* [Study material]
┌────────

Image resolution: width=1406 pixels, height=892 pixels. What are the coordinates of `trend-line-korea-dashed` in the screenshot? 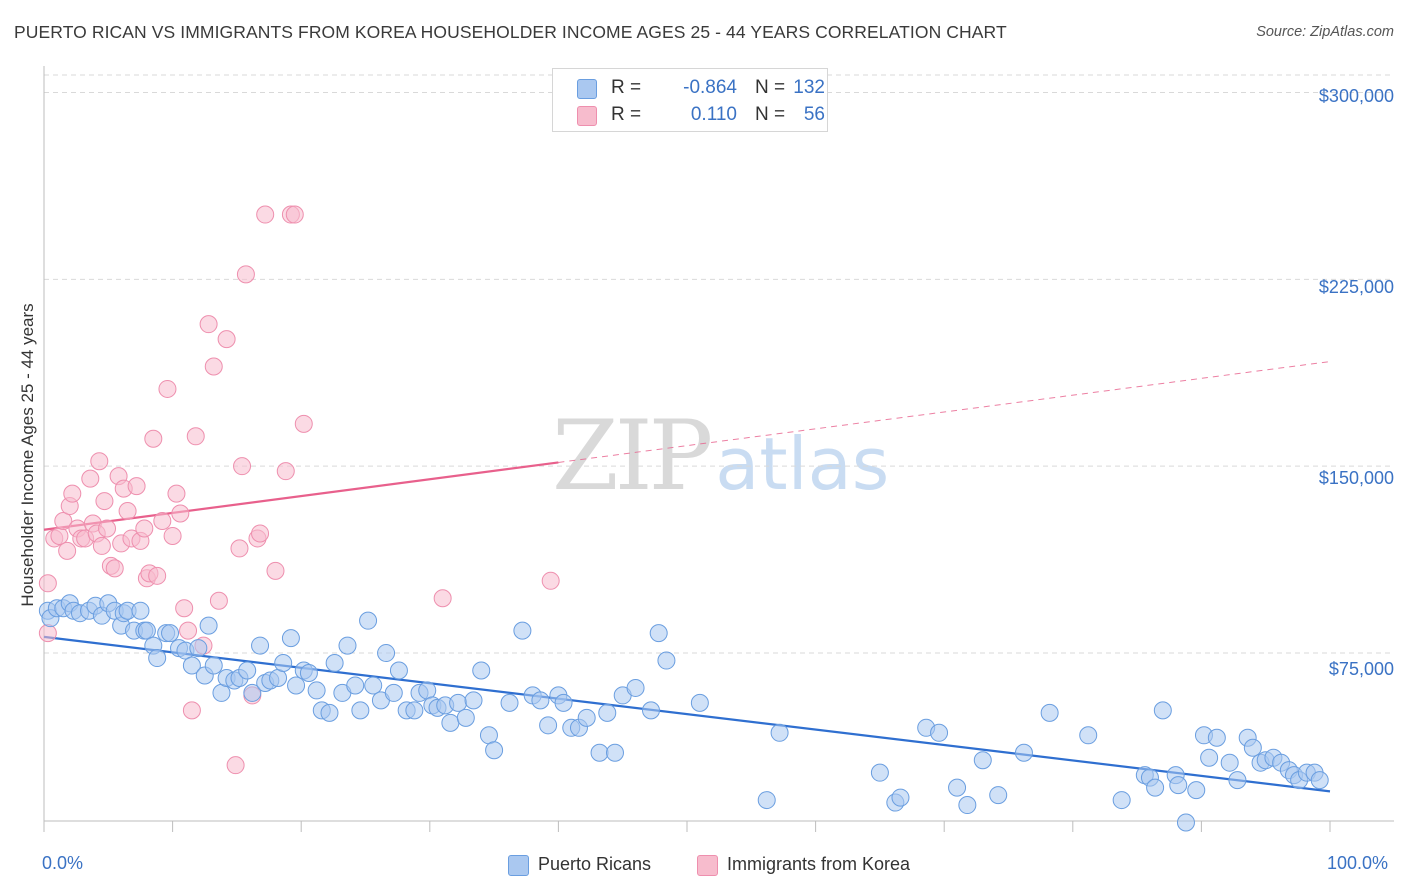 It's located at (944, 412).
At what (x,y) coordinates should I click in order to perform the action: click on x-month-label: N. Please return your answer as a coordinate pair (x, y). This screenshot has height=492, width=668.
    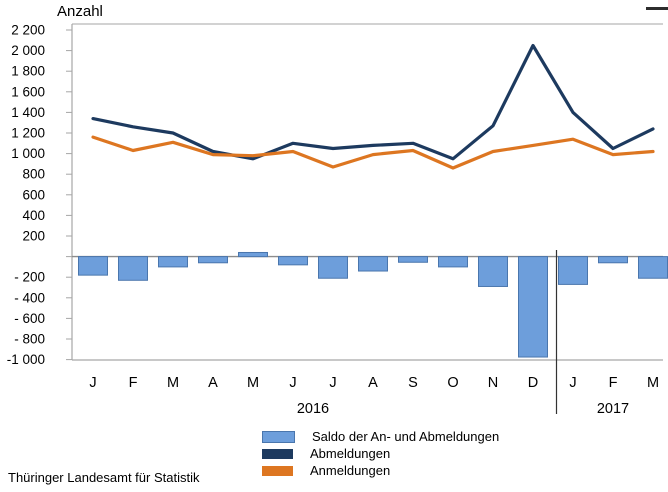
    Looking at the image, I should click on (493, 383).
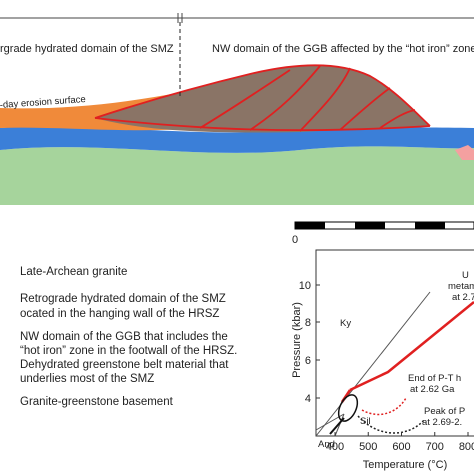 The image size is (474, 474). What do you see at coordinates (123, 299) in the screenshot?
I see `legend-item: Retrograde hydrated domain of the SMZ` at bounding box center [123, 299].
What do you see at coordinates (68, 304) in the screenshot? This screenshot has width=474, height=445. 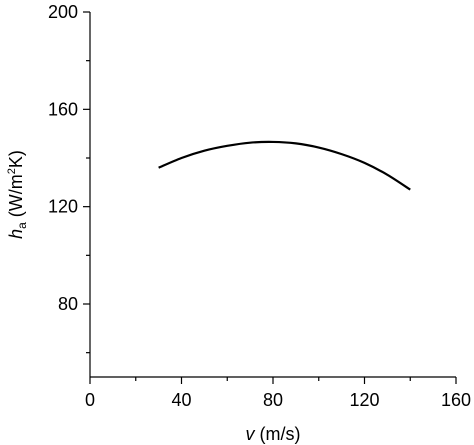 I see `y-tick-label: 80` at bounding box center [68, 304].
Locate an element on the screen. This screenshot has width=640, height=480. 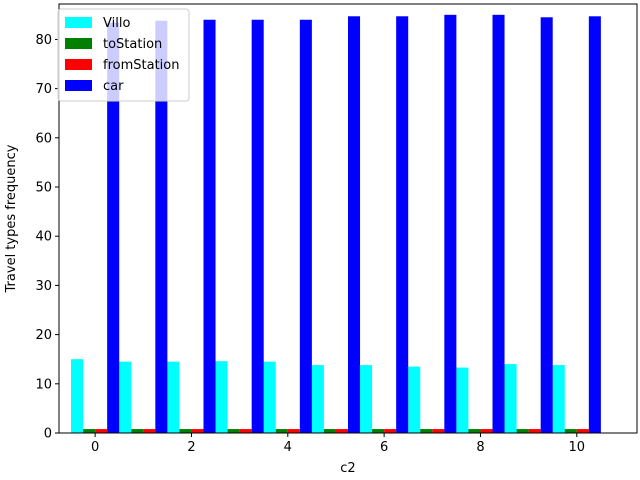
y-axis-label: Travel types frequency is located at coordinates (12, 218).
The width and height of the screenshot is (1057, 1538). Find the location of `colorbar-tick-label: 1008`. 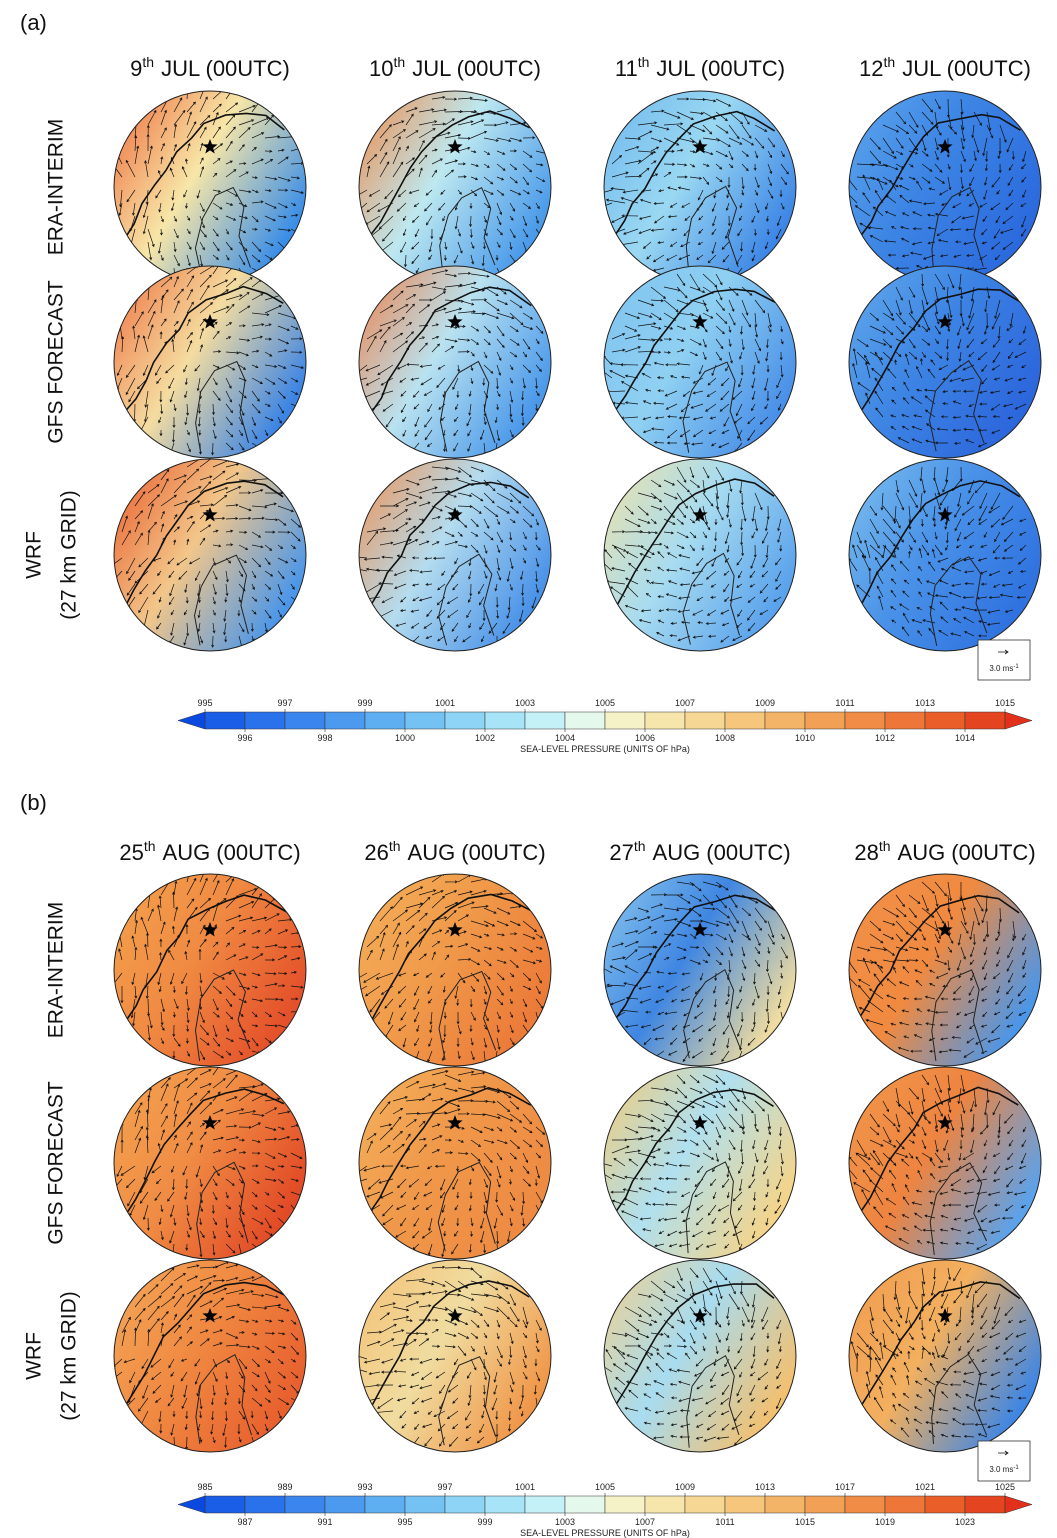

└────────

* [Task to carry out] Quote the rows word for word, beginning at the line that contains "Locate an element" and stopping after the line that contains "y-axis-label: Travel types". Leave the pictures out of your answer.

* [Written solution]
Locate an element on the screen. This screenshot has width=640, height=480. 
y-axis-label: Travel types frequency is located at coordinates (12, 218).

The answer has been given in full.